## EXERCÍCIO PROPOSTO
Transcreva do texto sobre a lista da FUVEST a passagem que começa nas palavras "E aí te pergunto: quem" e vai até "fique de fora.", inclusive.

## TRECHO DO DOCUMENTO
——

Originalmente eu tinha sentado aqui para falar sobre meus dez livros favoritos de (*checa o calendário*) 2023, mas aí eu abri o post constatando novamente que meus livros de 2023 foram na maioria escrito por mulheres (como em quase todos os outros anos desde 2013), resolvi aproveitar o gancho para falar só um pouco sobre a treta dos livros da FUVEST e quando vi, pans, não era mais sobre meus favoritos. Enfim. Vamos de lista de livros de vestibular, outro dia fecho a lista de melhores leituras.
Desde que anunciaram que a lista teria apenas livros escritos por mulheres, disparou o chororô – e o engraçado é que se você notar bem, ele tem um ritmo parecido com o do chororô corporativo de “agora vai contratar só porque é mulher? Não vejo problema em contratar mulher para a equipe, desde que ela seja A MELHOR entre os candidatos”.
E aí te pergunto: quem define quem é melhor? Quais os critérios?
É um pouco daquela história de o que veio antes, se foi o ovo ou a galinha, não é? Senta que lá vem história: entrei no curso de Letras em 2001, cheguei lá por causa da paixão pela leitura (e por isso a escolha do Bacharelado em Estudos Literários). Minha grade era dividida em 4 anos, cada um dividido em 2 períodos. Quando você chega aos 40 percebe que o que parecia uma enormidade de tempo é na realidade um tico da sua vida, uma nota de rodapé. E em termos de leitura do cânone nacional, um tempo muito curto para ler tooooooodos os livros. E é por isso que as disciplinas acabam trazendo apenas um recorte do que representaria mais adequadamente a literatura nacional em determinados períodos. É natural que algo fique de fora.
O problema é que quem fica de fora, normalmente são as mulheres. Para explicar melhor vou pinçar um exemplo bem ilustrativo. O estudante de Letras – especialmente o que vai para o lado da Literatura – encontrará alguns livros inescapáveis. Na área de Literatura Brasileira (e se bem me lembro, até em Teoria da Literatura), História Concisa da Literatura Brasileira era presença constante. Não é por acaso: Alfredo Bosi é bastante respeitado por seu trabalho, e o livro traz uma relação bem grande de autores nacionais – para que o acadêmico de Letras possa ir um pouco além do que o professor comenta em aula.
Mas o curioso é que um livro tão importante na formação do estudante de Letras tem uma intrigante falta de mulheres entre os nomes citados. Lógico, aparecem aquelas que conseguiram furar o bloqueio e que são também os nomes que fecham a proporção de no máximo 2/10 nas listas de vestibulares. E eu não vou revisitar o livro todo para afirmar com absoluta certeza, mas aposto dérreal que a maioria das citadas estão lá para o lado do que foi produzido depois de 1930. Dá aquela sensação de que antes desse período mulher não escrevia no Brasil, não dá? O que a gente sabe não ser verdade, considerando alguns nomes da lista da FUVEST. Vou chamar a atenção para um nome em especial, o da Júlia Lopes de Almeida.

——

## MATERIAL

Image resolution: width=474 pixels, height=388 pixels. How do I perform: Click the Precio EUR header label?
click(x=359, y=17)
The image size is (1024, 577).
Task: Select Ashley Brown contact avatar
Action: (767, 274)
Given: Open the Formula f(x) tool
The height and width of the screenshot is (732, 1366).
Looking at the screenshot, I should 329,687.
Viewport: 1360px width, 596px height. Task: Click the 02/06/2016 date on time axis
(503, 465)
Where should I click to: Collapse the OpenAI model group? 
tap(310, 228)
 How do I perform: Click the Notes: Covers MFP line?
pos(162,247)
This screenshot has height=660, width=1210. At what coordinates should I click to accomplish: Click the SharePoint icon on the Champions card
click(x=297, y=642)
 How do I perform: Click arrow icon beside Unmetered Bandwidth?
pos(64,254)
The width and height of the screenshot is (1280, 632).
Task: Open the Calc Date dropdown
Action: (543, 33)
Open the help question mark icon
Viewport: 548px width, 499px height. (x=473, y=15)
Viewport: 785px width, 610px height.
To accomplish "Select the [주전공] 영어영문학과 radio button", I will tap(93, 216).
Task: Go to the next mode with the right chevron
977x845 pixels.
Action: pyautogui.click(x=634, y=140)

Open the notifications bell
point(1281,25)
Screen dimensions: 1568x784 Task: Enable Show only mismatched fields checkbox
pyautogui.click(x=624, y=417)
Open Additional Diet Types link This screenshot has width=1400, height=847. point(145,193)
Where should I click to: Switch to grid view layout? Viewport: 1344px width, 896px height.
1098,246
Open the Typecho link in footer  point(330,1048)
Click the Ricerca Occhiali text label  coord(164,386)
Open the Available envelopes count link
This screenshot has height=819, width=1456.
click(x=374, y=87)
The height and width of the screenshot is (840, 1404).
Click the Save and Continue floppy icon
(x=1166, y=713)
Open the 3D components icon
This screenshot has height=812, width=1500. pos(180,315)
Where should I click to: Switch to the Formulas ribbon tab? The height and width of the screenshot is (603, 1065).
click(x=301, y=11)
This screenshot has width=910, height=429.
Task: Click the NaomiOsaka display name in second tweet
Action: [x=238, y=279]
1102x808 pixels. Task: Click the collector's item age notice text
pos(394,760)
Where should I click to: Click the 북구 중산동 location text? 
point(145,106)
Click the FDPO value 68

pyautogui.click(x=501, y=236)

——

## RESOLUÇÃO
E aí te pergunto: quem define quem é melhor? Quais os critérios?
É um pouco daquela história de o que veio antes, se foi o ovo ou a galinha, não é? Senta que lá vem história: entrei no curso de Letras em 2001, cheguei lá por causa da paixão pela leitura (e por isso a escolha do Bacharelado em Estudos Literários). Minha grade era dividida em 4 anos, cada um dividido em 2 períodos. Quando você chega aos 40 percebe que o que parecia uma enormidade de tempo é na realidade um tico da sua vida, uma nota de rodapé. E em termos de leitura do cânone nacional, um tempo muito curto para ler tooooooodos os livros. E é por isso que as disciplinas acabam trazendo apenas um recorte do que representaria mais adequadamente a literatura nacional em determinados períodos. É natural que algo fique de fora.